Following the 1984 decision by Scandinavian Airlines System to discontinue their route from Haugesund to Aberdeen in the United Kingdom, Coast Aero Center applied for the concession. They would use a 15-seat Embraer Bandeirante that would be bought used for NOK 7.5 million. Coast Aero Center started their service on 20 August 1986, but it turned out to be unprofitable, and was terminated in April 1987.

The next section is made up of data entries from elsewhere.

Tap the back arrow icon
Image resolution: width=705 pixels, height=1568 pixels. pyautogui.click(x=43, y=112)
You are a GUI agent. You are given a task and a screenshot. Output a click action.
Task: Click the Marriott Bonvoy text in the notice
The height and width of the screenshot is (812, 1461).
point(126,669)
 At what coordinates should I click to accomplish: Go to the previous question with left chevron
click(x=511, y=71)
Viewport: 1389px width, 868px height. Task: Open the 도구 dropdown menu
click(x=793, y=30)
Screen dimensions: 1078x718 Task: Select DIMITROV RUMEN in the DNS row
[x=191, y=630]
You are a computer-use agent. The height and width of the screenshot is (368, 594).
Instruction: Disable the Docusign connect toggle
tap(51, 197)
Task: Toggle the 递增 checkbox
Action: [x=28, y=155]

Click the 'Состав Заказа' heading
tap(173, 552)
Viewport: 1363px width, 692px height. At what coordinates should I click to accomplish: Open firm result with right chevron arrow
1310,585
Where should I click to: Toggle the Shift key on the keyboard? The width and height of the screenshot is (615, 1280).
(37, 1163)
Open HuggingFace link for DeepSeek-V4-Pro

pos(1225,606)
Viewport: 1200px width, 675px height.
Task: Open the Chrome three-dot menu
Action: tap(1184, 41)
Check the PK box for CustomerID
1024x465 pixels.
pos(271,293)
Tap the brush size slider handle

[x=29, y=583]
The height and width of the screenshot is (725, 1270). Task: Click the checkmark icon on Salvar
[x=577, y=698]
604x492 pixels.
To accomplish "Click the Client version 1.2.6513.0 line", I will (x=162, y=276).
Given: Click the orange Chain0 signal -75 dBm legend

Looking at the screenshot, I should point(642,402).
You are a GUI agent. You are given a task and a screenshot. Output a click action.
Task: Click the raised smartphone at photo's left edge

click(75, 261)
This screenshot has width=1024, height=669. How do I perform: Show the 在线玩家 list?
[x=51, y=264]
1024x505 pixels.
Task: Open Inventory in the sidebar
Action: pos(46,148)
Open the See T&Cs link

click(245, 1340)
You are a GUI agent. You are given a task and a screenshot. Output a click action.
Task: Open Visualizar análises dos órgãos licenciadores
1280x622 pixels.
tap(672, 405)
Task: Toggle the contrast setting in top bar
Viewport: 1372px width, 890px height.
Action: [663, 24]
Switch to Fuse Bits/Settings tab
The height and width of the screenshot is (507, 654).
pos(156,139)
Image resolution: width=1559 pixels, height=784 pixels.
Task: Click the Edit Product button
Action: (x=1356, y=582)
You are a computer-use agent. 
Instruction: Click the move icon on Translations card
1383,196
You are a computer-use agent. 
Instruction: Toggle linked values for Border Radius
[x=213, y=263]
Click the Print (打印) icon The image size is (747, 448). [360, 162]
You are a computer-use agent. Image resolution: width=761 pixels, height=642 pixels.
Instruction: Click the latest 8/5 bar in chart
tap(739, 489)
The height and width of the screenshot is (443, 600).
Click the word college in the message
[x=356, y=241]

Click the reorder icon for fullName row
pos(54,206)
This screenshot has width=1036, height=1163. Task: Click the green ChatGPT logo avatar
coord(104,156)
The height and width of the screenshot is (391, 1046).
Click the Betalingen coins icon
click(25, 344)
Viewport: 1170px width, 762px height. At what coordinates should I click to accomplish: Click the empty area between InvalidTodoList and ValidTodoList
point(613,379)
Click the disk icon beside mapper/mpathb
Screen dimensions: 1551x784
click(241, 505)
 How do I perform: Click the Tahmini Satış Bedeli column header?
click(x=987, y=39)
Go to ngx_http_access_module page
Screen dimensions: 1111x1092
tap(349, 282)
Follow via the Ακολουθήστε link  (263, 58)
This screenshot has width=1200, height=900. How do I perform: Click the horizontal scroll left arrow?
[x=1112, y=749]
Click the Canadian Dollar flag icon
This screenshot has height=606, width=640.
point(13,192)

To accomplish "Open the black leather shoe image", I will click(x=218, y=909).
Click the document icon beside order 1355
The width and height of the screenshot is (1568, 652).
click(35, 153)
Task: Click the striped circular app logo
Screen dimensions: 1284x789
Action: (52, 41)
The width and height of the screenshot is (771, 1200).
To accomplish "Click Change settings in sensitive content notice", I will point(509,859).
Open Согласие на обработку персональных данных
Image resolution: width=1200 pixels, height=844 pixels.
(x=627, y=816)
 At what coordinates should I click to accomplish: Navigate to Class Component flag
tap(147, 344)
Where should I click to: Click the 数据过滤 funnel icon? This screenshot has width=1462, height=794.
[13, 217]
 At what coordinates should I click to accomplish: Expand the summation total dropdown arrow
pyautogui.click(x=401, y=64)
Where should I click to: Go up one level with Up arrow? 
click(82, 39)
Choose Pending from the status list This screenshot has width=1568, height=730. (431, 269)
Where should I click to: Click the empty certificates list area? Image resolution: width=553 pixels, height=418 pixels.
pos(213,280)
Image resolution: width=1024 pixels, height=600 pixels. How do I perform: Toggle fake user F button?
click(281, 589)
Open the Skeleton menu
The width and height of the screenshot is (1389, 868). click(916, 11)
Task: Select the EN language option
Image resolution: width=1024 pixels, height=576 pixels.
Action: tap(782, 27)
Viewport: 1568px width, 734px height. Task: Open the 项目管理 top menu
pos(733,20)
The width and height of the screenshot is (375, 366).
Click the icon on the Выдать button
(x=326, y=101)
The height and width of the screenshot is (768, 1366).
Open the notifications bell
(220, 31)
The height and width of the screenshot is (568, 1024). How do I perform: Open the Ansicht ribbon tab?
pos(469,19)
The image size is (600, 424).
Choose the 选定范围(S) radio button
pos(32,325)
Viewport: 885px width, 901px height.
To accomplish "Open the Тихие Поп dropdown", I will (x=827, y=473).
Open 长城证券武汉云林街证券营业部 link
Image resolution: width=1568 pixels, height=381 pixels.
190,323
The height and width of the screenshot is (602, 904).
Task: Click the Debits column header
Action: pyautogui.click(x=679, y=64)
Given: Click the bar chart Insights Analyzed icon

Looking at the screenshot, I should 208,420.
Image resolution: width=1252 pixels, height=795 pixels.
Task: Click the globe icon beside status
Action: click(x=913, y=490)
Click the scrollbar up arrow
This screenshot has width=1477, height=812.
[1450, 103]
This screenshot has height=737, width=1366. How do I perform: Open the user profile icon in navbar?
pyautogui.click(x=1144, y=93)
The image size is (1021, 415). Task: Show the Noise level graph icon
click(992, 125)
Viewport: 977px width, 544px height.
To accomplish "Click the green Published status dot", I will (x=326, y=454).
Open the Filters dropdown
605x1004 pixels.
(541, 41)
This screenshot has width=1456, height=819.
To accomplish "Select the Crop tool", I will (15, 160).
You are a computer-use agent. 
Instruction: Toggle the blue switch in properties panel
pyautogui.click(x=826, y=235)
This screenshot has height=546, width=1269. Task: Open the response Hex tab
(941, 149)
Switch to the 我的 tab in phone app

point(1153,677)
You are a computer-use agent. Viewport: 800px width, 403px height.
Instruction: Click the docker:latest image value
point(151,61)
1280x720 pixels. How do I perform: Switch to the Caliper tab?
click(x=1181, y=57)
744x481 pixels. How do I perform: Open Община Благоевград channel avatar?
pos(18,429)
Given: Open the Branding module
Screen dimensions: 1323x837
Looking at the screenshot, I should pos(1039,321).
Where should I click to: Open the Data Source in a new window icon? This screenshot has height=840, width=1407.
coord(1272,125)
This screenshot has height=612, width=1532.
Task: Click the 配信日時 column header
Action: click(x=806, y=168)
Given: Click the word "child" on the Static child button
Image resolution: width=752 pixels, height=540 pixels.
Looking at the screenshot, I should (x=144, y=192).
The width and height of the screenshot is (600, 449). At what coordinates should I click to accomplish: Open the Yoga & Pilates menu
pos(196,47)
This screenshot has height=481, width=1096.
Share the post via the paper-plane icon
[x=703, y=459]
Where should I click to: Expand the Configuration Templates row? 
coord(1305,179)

In October 1984, Coast Aero Center, along with Norving and Fonnafly, applied for concession for the routes from Stord Airport, Sørstokken to Oslo, Bergen, and Stavanger. Coast Air was successful at receiving the concession, and service started on 12 August 1986 with a ten-seater Beechcraft Super King 200. In August, the company also received concession to fly from Stord via Skien Airport, Geiteryggen to Oslo. By March 1987, traffic had increased so much that the company instead put a larger, 20-seater Twin Otter aircraft into service. Additional concessions to fly to Haugesund were also granted the same year, as were direct services to Oslo, making the stops in Skien unnecessary.

In 1985, the company joined the joint venture Commuter Service, along with the other regional airlines Mørefly, based in Ålesund, Trønderfly, based in Trondheim, and Norsk Flytjeneste, based in Sandefjord. The goal was to coordinate the services, and grow through newer, smaller routes. On 20 June 1986, Coast Aero Center was awarded the concession for flying from Stavanger to Geilo Airport, Dagali until 1991. The airline put into service a Beechcraft Super King 200. The ridership from Geilo turned out to be too low, and both Coast Aero Center and Norving terminated their routes. In 1986, the revenue was NOK 14 million and the company had 24 employees. That year, they chose to connect to the PNR/Smart booking system. In 1988, the company also bid for operating parts of the Norwegian Air Ambulance.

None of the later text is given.